Maclean Cook 1, Kelsey Baker 2, Mary Redman 3, Kristina Lachance 4, Macklin Nguyen 5, Upendra Parvathaneni 6, Shailender Bhatia 7, Paul T Nghiem 8, Yolanda D Tseng 9
PMCID: PMC8666386  NIHMSID: NIHMS1758427  PMID: 30211723

Abstract

Objectives:

Merkel cell carcinoma (MCC) is a rare, aggressive neuroendocrine skin cancer with higher incidence among Caucasians, elderly, and immunosuppressed patients. While immunosuppressed MCC patients are at higher risk of recurrence and MCC-related death, it is unknown whether immunosuppression type is associated with differential outcomes.

Methods:

We retrospectively evaluated 89 non-metastatic MCC patients with a diagnosis of chronic immunosuppression. Immunosuppression was categorized as chronic lymphocytic leukemia (CLL, 31% of cohort), other hematologic malignancies (OHM, 18%), solid organ transplant (SOT, 21%), autoimmune disorders (AD, 21%), and HIV/AIDS (8%). Progression-free (PFS) and MCC-specific survival (MSS) were estimated with the cumulative incidence function. Overall survival (OS) was estimated by the Kaplan-Meier method.

Results:

With a median follow-up of 52 months, 53 deaths occurred (42 from MCC, 7 unknown 4 non-MCC). Two-year PFS, MSS, and OS were 30%, 55%, and 52%, respectively. HIV/AIDS and SOT patients were diagnosed with MCC at a younger age (median 55 and 59 years, respectively) and with more advanced stage disease compared to other immunosuppressed subgroups. PFS did not significantly differ among the five immunosuppression subgroups (p=0.30), but significant differences were observed in MSS and OS (both p=0.01). Controlling for potential confounders for OS, including age and stage, immunosuppression type was still significantly associated with risk of death (p=0.01).

Conclusion:

Among immunosuppressed MCC patients, recurrent MCC is the major cause of mortality. The risk of death from MCC differs among immunosuppression types, suggesting important biologic differences in host-tumor immune interactions.
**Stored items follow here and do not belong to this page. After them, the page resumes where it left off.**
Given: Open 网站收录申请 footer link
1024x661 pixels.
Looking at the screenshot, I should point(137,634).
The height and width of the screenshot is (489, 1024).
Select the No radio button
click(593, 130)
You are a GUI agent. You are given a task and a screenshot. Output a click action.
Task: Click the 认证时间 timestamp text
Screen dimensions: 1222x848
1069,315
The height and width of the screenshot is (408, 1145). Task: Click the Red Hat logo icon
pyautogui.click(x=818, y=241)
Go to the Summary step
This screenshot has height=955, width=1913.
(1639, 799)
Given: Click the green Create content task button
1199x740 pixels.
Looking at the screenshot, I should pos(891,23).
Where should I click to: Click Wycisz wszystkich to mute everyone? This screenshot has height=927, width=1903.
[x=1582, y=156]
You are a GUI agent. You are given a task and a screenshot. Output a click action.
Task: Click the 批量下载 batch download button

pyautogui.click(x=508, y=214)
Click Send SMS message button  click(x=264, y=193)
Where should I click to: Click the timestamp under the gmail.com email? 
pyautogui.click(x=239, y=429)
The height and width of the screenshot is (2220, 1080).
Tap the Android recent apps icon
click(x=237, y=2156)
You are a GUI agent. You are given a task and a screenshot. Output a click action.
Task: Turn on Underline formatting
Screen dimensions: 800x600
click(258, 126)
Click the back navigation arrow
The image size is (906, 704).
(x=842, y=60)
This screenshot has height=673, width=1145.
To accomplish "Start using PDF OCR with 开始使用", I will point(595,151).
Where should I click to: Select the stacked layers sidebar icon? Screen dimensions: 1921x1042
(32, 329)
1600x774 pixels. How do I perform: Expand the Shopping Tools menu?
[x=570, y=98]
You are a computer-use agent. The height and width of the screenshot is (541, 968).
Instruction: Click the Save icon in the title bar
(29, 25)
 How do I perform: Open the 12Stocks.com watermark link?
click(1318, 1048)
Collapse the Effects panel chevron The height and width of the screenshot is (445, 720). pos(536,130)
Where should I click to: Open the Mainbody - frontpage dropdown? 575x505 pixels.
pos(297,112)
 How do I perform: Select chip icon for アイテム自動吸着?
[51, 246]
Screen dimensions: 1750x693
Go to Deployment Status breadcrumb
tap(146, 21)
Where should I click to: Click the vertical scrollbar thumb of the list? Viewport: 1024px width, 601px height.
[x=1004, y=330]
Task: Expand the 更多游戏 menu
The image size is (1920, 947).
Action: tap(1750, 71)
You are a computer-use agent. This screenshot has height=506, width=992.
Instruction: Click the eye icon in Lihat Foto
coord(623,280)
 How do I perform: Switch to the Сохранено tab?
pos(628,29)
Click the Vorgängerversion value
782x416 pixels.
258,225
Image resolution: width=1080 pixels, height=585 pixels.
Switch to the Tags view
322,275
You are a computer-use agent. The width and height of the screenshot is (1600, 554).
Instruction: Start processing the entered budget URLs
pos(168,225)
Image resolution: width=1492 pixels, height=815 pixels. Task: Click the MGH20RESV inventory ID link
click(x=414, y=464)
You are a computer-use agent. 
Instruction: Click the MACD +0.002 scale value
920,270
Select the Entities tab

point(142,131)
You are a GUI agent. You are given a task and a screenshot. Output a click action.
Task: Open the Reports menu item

Keywords: Merkel cell carcinoma, immunosuppression, HIV/AIDS, CLL, solid organ transplant, outcomes

Introduction

Merkel cell carcinoma (MCC) is a malignant neuroendocrine skin cancer with a high propensity for recurrence and metastasis. Risk factors for MCC include age >50 years, chronic immunosuppression, and UV exposure [1-3]. The Merkel cell polyomavirus (MCPyV) is associated with MCC in approximately 60-80% of patients [4], suggesting a prominent role of the immune system in this cancer. Although most individuals are exposed to MCPyV, very few develop MCC due to immune surveillance mechanisms. However, an immunosuppressed state may facilitate the various steps of MCPyV integration, mutagenesis, and carcinogenesis. The immune system also plays an important role in UV-radiation associated MCC. In addition to inducing immune suppression through suppressor T cells, UV-radiation facilitates carcinogenesis through introduction of DNA photoproducts and mutagenesis. In an immunosuppressed host, impaired immunosurveillance may then permit tumor development and growth [5]. Chronic immunosuppression, including use of immunosuppressive drugs, is associated with increased risk of cutaneous malignancies, including MCC [1,6,7]. Indeed, immunosuppressed individuals are disproportionally represented among MCC patients compared to that of the immune competent population.

Rates of chronic immunosuppression among patients with MCC vary across series, but appears to be roughly 10% among single-institution cohorts [8-10]. HIV/AIDS [1], lymphoproliferative disorders including chronic lymphocytic leukemia (CLL) [11], solid organ transplantation [12], and auto-immune diseases [13] have all been associated with increased risk of MCC. Furthermore, it is well established that compared to immune competent patients with MCC, immunosuppressed MCC patients have significantly worse MCC-specific and overall survival [8-11,14,15].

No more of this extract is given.